These were the movements in some of the most widely followed 10-year sovereign bond yields:

US: 2.10% (-7bp)

UK: 1.77% (-7bp)

Germany: 0.59% (-6bp)

France: 1.0% (-5bp)

Italy: 1.75% (-5bp)

Spain: 1.93% (-11bp)

Greece: 8.23% (+2bp)

Japan: 0.36% (+3bp)

Gilts tracked a move higher in long-term US Treasury prices ahead of a raft of Fed speakers scheduled to speak throughout the following week and later on Monday afternoon.

That came despite remarks on Monday afternoon from the president of the Federal reserve bank of New York, William Dudley, who joined the chorus of US rate-setters who believe a rate hike is “likely” later in the year.

The presidents of the regional Fed banks of Chicago and San Francisco were due to speak later in the day.

Acting as a backdrop, most of the world's major equity indices registered sharp drops amid weakness in the price of copper and oil.

Going in the opposite direction, although markets appeared to shrug it off, the Centre for Economics and Business Research pushed back the date for its forecast of the first increase in Bank Rate to May or August 2016 rather than February, its previous prediction, due to signs of weakness in the global economy, especially China.

Not to be missed in the fray of Monday’s price action, independent strategist Ashraf Laidi warned of the risk for heightened volatility in US high-yield debt markets, especially in the energy space.

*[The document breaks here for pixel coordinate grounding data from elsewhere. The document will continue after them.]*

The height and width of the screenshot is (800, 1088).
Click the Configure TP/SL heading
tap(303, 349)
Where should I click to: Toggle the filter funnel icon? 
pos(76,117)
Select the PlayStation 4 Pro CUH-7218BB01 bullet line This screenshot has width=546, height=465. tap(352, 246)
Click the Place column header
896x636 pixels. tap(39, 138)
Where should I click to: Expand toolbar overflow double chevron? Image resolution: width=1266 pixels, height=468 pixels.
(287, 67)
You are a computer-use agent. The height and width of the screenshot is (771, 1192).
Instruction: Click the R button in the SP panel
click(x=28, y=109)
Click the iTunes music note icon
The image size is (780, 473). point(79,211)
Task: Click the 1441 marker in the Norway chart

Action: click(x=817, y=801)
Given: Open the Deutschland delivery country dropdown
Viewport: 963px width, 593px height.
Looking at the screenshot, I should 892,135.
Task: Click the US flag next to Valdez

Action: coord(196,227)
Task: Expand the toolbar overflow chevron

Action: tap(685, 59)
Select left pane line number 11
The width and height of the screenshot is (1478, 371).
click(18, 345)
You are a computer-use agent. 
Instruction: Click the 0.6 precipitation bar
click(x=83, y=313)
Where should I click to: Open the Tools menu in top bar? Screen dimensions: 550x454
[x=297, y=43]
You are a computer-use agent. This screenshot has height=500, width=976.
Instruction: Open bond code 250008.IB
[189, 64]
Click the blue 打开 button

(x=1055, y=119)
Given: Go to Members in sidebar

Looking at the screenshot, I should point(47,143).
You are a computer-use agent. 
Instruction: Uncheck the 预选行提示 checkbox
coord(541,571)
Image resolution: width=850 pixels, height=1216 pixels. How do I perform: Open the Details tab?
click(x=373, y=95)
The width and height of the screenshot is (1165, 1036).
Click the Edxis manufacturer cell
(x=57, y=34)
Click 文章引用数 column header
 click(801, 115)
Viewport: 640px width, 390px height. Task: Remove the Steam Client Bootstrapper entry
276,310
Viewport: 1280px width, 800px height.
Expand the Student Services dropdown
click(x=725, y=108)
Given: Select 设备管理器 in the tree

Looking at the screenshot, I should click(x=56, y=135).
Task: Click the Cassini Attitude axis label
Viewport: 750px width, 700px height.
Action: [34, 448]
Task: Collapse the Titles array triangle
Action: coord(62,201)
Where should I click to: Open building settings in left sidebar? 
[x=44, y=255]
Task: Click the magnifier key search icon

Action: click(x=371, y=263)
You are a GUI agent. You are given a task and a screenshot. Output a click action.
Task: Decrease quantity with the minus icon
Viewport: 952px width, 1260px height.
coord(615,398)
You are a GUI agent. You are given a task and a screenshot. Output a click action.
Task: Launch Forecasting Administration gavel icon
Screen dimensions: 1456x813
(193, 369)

As regards the latest macroeconomic data releases, US personal incomes and spending expanded by 0.3% and 0.4% month-on-month in August, coming in slightly ahead of analysts’ projections once revisions are taken into account.

Spanish bonds outperformed after pro-independence in Catalonia’s regional elections on Sunday failed to muster a majority of the ballots cast. Nevertheless, they did obtain a majority of the seats in the regional assembly.

“Catalonia's regional election result is likely to sustain tension between the regional and central governments, Fitch Ratings says. The debate over independence could continue to strain co-operation between them, which would be credit negative for the Autonomous Community of Catalonia,” analysts at Fitch Rating said following the outcome.